- **Work required**:
Please give back the listing exactly, without any of its pictures.

■ ■ ■ ■

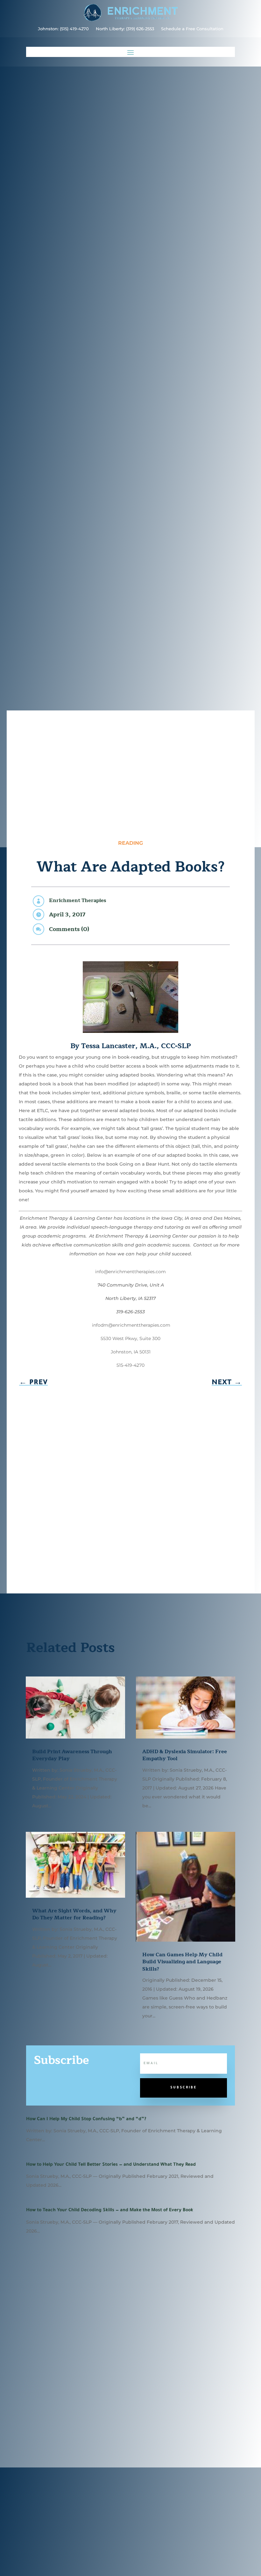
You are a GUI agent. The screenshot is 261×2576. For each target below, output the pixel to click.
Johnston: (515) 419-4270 (63, 28)
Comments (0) (69, 929)
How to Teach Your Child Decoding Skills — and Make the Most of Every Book (109, 2210)
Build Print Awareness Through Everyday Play (72, 1755)
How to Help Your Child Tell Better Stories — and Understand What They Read (111, 2165)
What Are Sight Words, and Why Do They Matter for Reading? (74, 1914)
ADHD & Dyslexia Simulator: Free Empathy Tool (184, 1755)
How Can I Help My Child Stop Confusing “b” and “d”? (86, 2119)
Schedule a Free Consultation (192, 28)
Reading (130, 843)
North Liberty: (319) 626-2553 (125, 28)
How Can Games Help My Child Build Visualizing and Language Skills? (182, 1962)
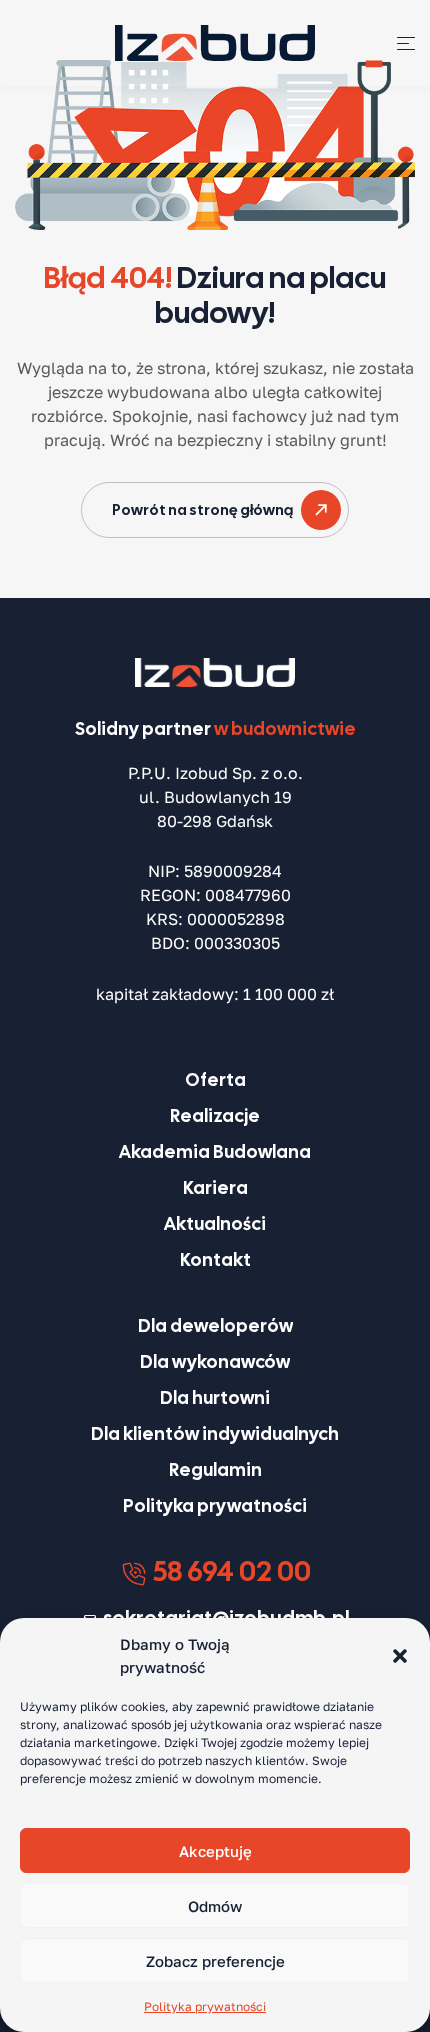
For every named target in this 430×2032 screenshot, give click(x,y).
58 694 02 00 (229, 1571)
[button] (400, 1656)
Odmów (215, 1906)
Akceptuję (215, 1851)
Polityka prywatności (205, 2006)
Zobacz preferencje (215, 1961)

■ ■ ■ ■

- **Reply to the task**:
You are a GUI agent. The screenshot is 261×2576. For each target below, output the pixel to click.
Johnston: (515) 419-4270 (63, 28)
Comments (0) (69, 929)
How to Teach Your Child Decoding Skills — and Make the Most of Every Book (109, 2210)
Build Print Awareness Through Everyday Play (72, 1755)
How to Help Your Child Tell Better Stories — and Understand What They Read (111, 2165)
What Are Sight Words, and Why Do They Matter for Reading? (74, 1914)
ADHD & Dyslexia Simulator: Free Empathy Tool (184, 1755)
How Can I Help My Child Stop Confusing “b” and “d”? (86, 2119)
Schedule a Free Consultation (192, 28)
Reading (130, 843)
North Liberty: (319) 626-2553 (125, 28)
How Can Games Help My Child Build Visualizing and Language Skills? (182, 1962)
For every named target in this 430×2032 screenshot, give click(x,y).
58 694 02 00 (229, 1571)
[button] (400, 1656)
Odmów (215, 1906)
Akceptuję (215, 1851)
Polityka prywatności (205, 2006)
Zobacz preferencje (215, 1961)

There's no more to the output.